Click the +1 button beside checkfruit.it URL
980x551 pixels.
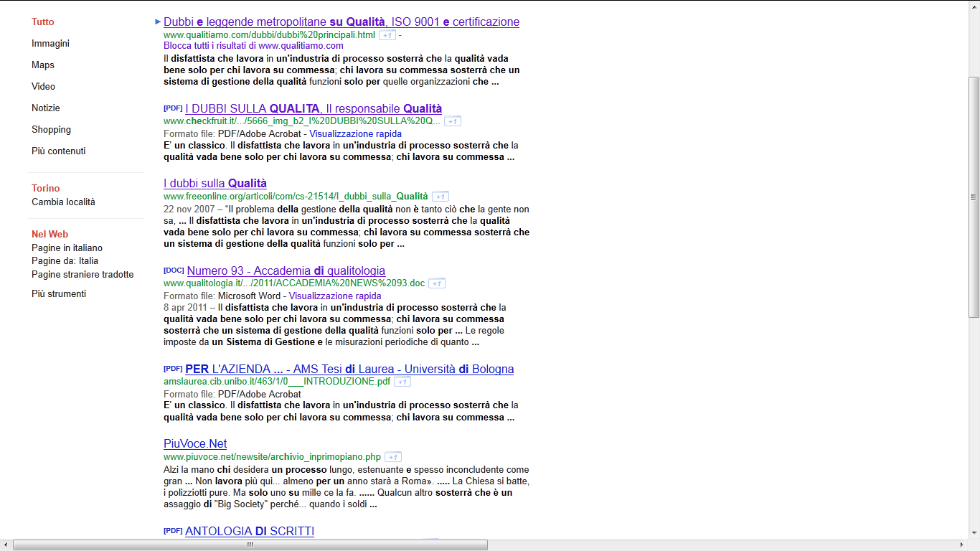point(453,121)
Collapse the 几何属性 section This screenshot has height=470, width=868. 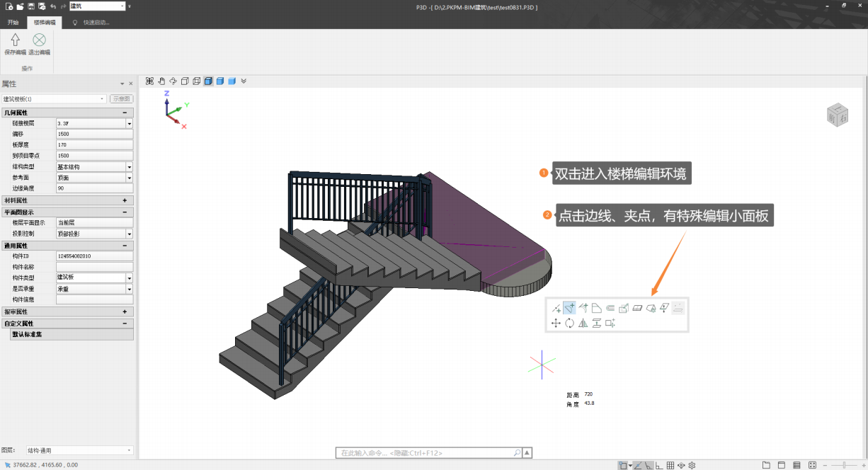click(x=125, y=113)
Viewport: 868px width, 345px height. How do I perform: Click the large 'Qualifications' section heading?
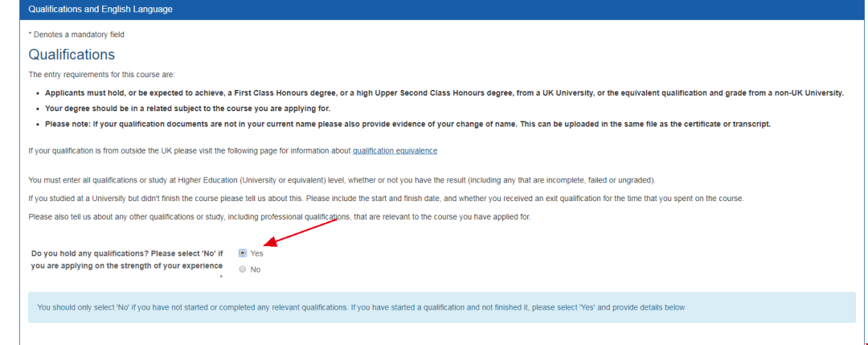72,55
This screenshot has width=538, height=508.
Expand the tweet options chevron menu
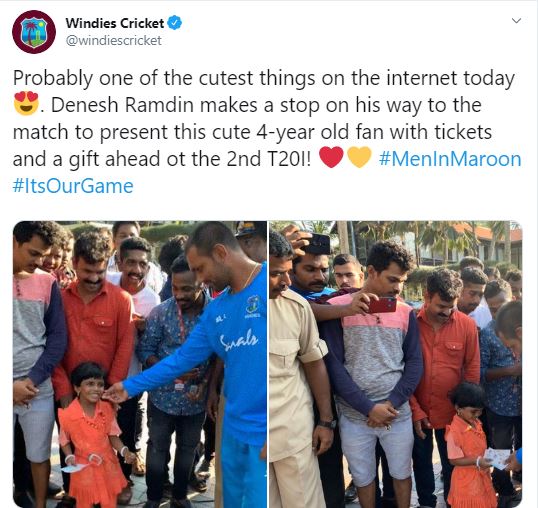coord(516,21)
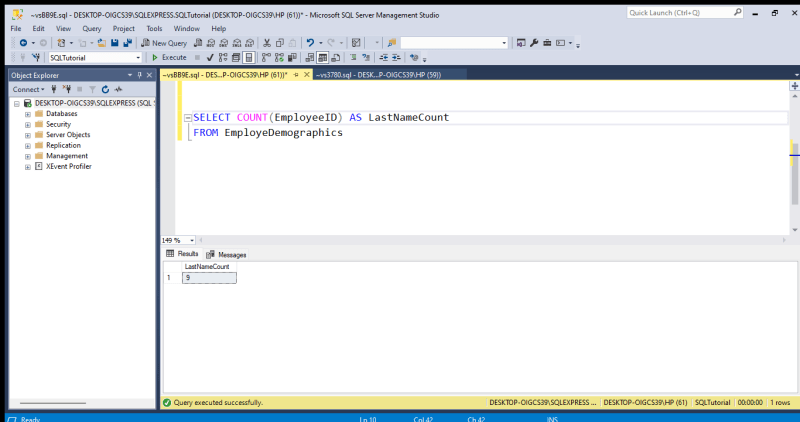Open the 149 % zoom dropdown
The image size is (800, 422).
click(x=192, y=240)
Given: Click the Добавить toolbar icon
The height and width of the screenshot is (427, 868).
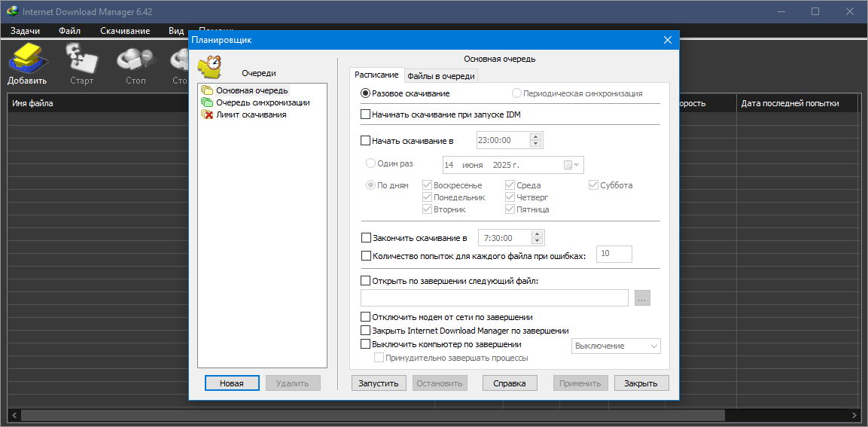Looking at the screenshot, I should (27, 64).
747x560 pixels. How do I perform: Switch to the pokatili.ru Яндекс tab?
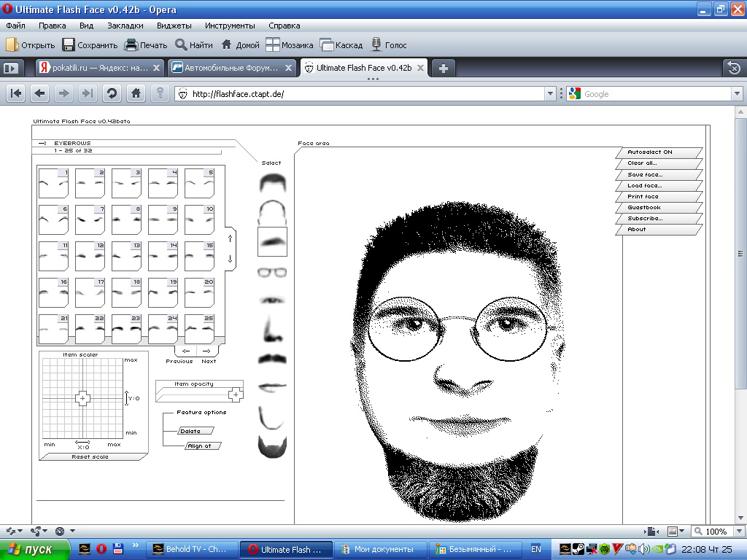(100, 68)
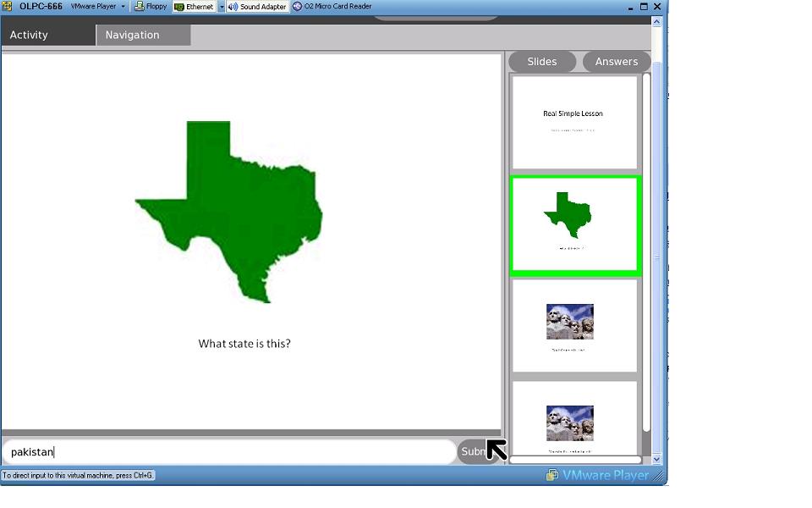Select the highlighted Texas slide thumbnail
Screen dimensions: 812x508
coord(574,225)
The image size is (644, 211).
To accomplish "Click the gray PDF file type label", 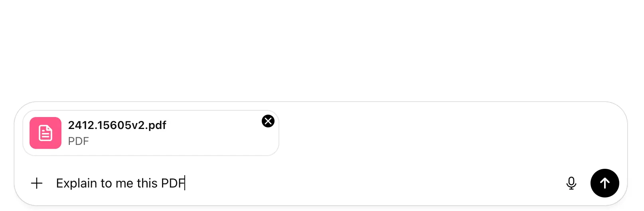I will tap(79, 141).
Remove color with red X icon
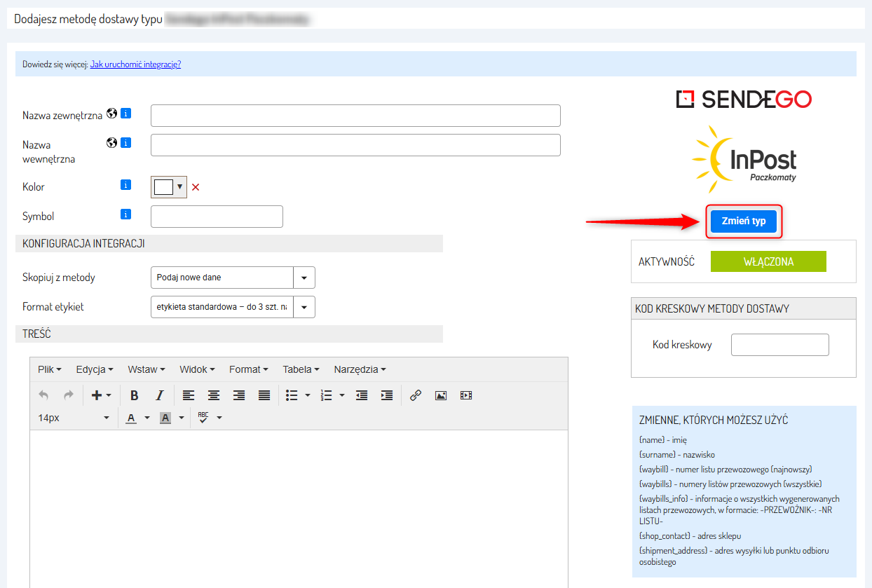This screenshot has height=588, width=872. pyautogui.click(x=196, y=187)
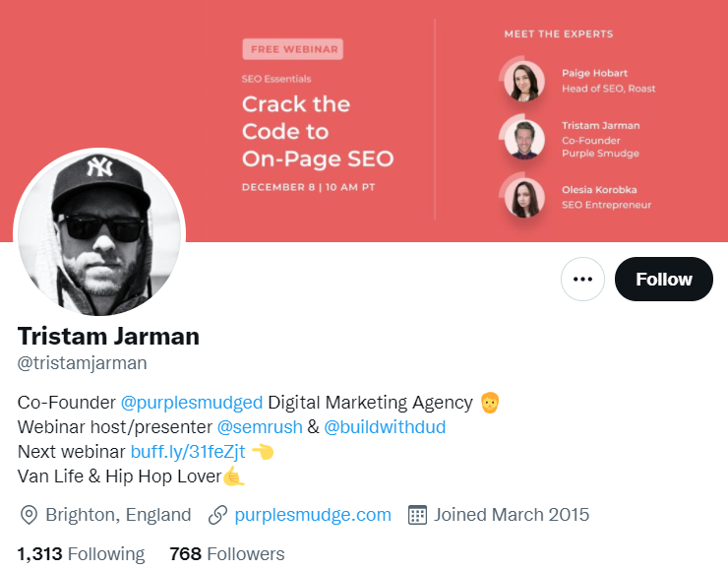Screen dimensions: 728x571
Task: Click the location pin icon
Action: coord(29,515)
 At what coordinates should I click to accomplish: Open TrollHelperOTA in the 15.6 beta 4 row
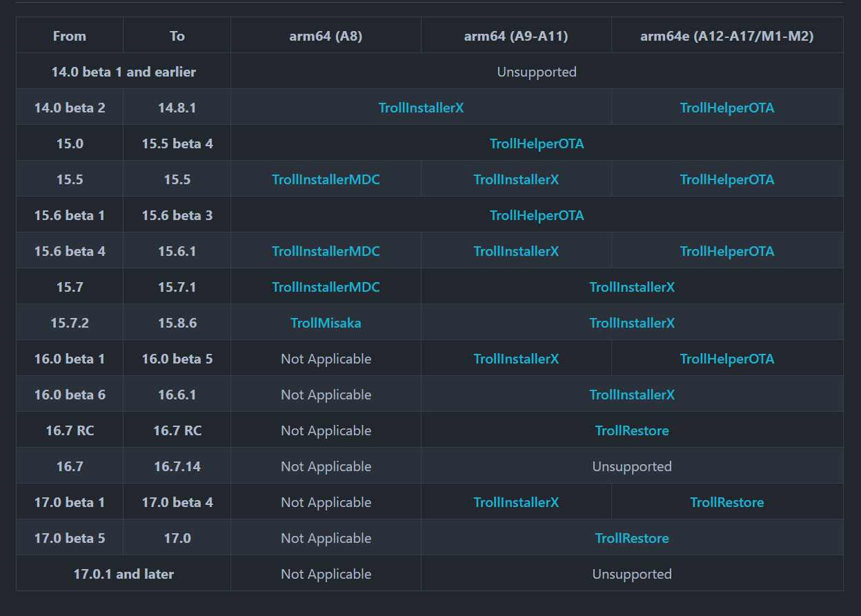coord(726,251)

• _Exercise objective_
Please output, exactly and with no pictures, only the lines from the one containing "Remove color with red X icon" through the final line of the records above.

• _Answer for this exercise_
Remove color with red X icon
This screenshot has height=588, width=872. pyautogui.click(x=196, y=187)
Screen dimensions: 728x571
Task: Click the location pin icon
Action: coord(29,515)
 At what coordinates should I click to accomplish: Open TrollHelperOTA in the 15.6 beta 4 row
coord(726,251)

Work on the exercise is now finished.